Alejandro sipped his own coffee. Perhaps there was hope.


The police station on Boavista Avenue was under command of Captain Pinheiro

Alejandro’s cousin, Rafael. In actuality, it was an old house converted into a station, with white-plastered walls and a tiled courtyard in the middle. It even had a small fountain, a very Andalusian touch. Alejandro rather liked that.

But they left the pretty courtyard and headed up the stairs to the offices, far plainer. Once there, Roberto settled in one corner, keeping his eye on Markovich, who wandered the office, surveying the wooden chairs doubtfully. Alejandro explained to Rafael the reason for the Englishman’s presence. Once apprised, Rafael sent an officer off to find Inspector Gaspar and his wife. They arrived a moment later and firmly closed the door behind them.

A regal woman of mature years in a police uniform, the Lady sat down in a chair pulled out by her husband, who moved to stand behind her. Pinheiro leaned back against the door, arms folded over his broad chest, and Alejandro took a seat nearby. “This is Mrs.

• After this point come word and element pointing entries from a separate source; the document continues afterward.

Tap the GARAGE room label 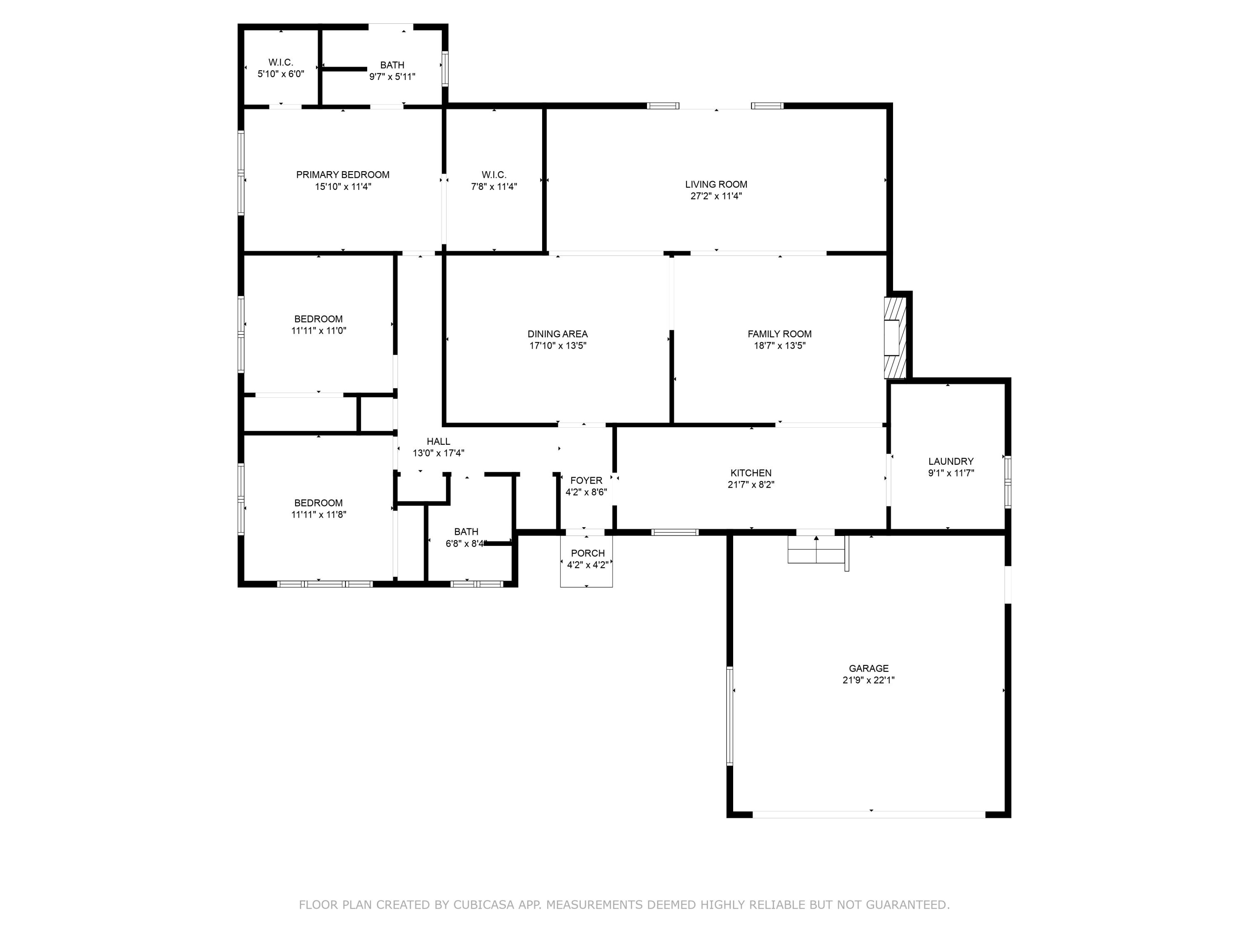868,668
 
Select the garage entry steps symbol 816,550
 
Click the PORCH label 587,553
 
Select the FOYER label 586,480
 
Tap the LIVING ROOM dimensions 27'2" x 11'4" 716,196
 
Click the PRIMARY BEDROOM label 343,174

Gaspar,” he explained to Markovich, “who is an expert on all manner of witchcraft.”

Markovich glanced between the ivory-skinned lady in her police uniform and her part-African husband, then shrugged and wisely chose not to comment. “When did you acquire so many defenders, Ferreira?” he asked instead.

“I have a lot of family,” Alejandro said. “Captain Pinheiro is my cousin, and I’ve always called Inspector Gaspar my uncle.”

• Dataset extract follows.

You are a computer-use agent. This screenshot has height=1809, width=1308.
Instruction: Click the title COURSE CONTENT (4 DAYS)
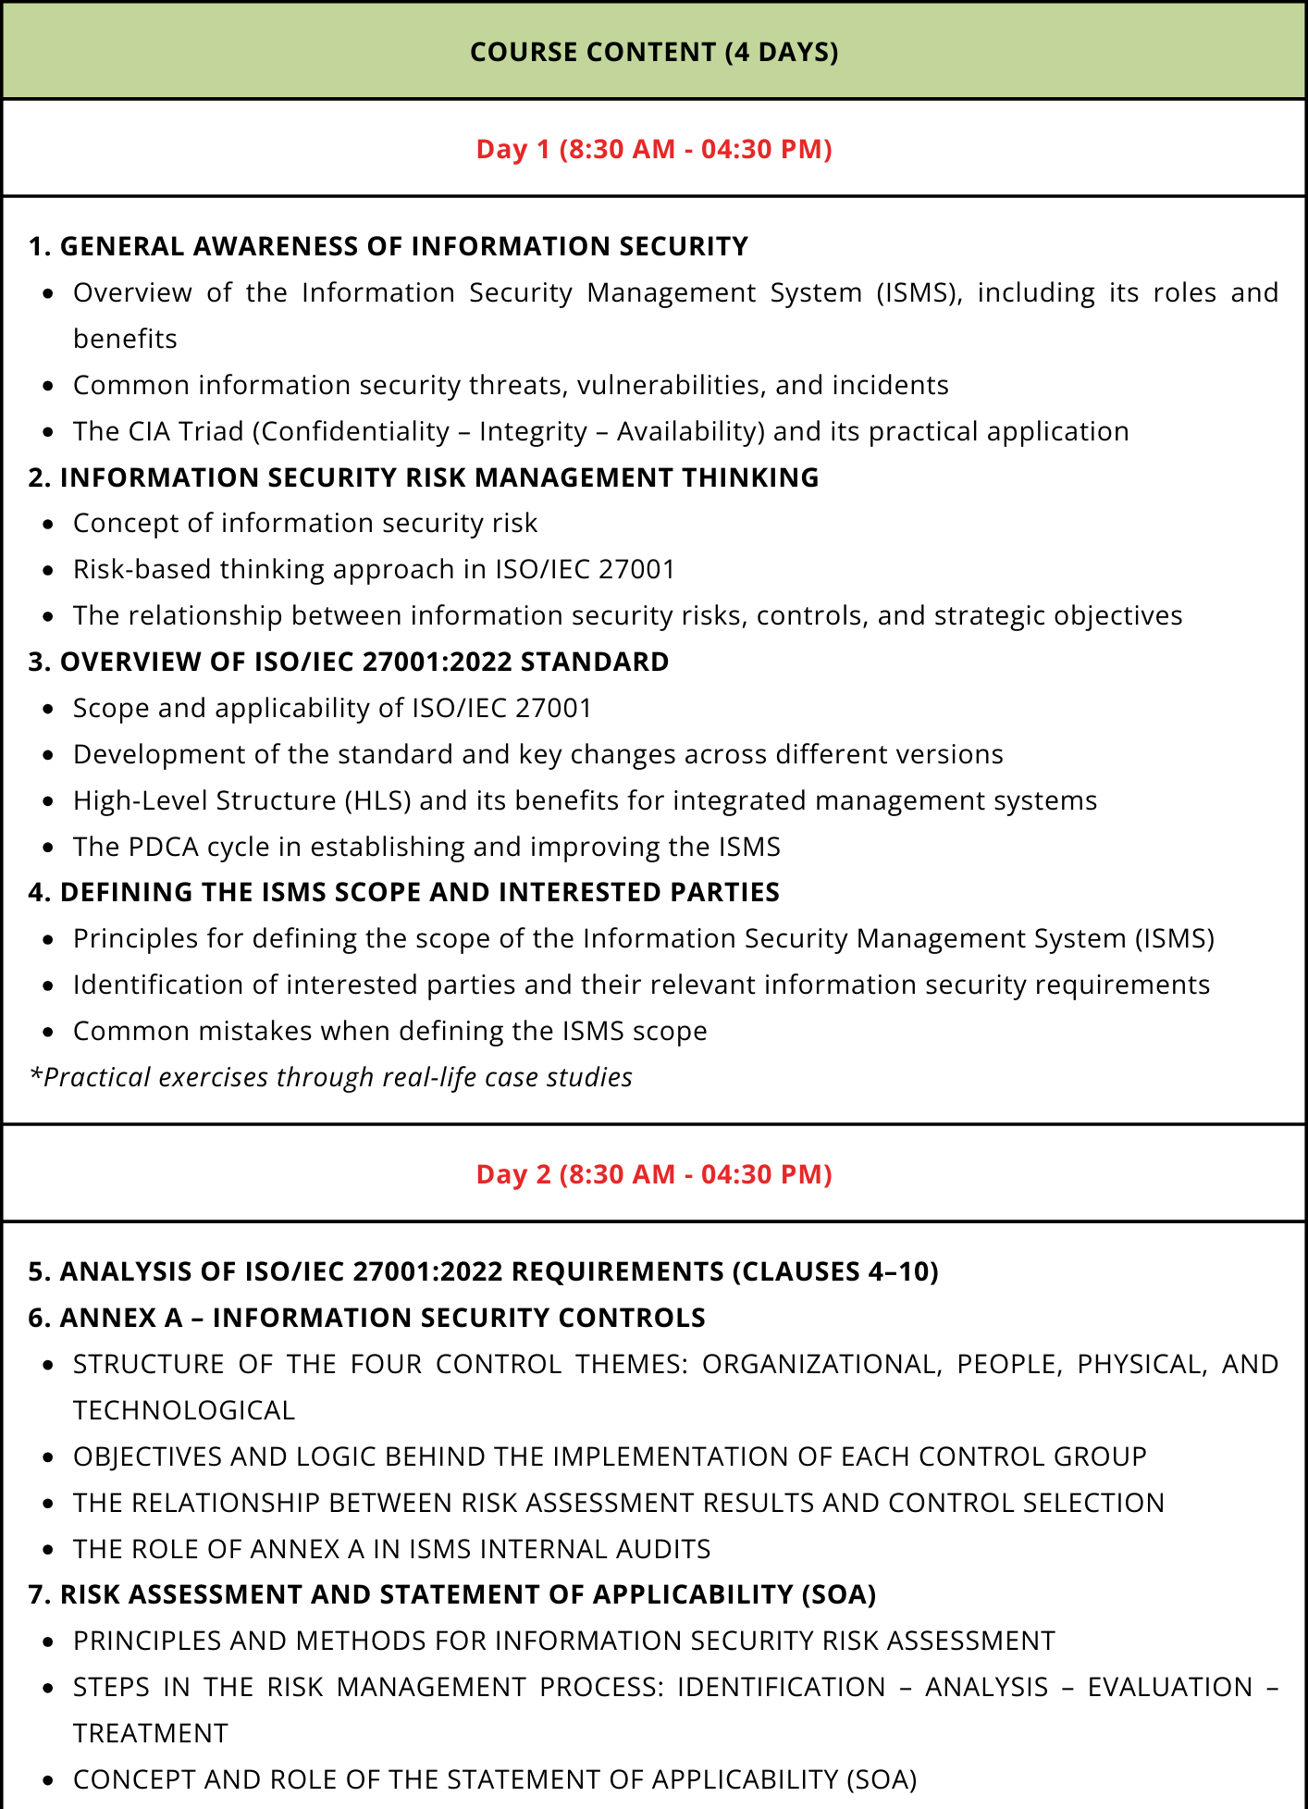click(654, 52)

Markovich glanced doubtfully at Gaspar again.

Alejandro ignored the glance. “You work for the English government. Can’t
they
stop Phillips?”

Markovich laughed bitterly. “He’s been in Ireland. You may not know it, Jandro, but we’ve got a bit of a war on with the Irish. We’re at a disadvantage on their soil.”

Ah, yes. He’d read something about that. “Is he one of the separatists?”

“Yes. And those stones would go a long way in funding his cause.”

That explained why this was happening
now
. “But why would Phillips try to kill you when I don’t remember where the stones are?”

“Either way, he wins.” Markovich finally chose a chair to sit in. “If he doesn’t kill me, it prompts me to come find you to get the stones first.”

“But if he kills you,” Alejandro countered, “there’s no way for me to remember where the stones are.”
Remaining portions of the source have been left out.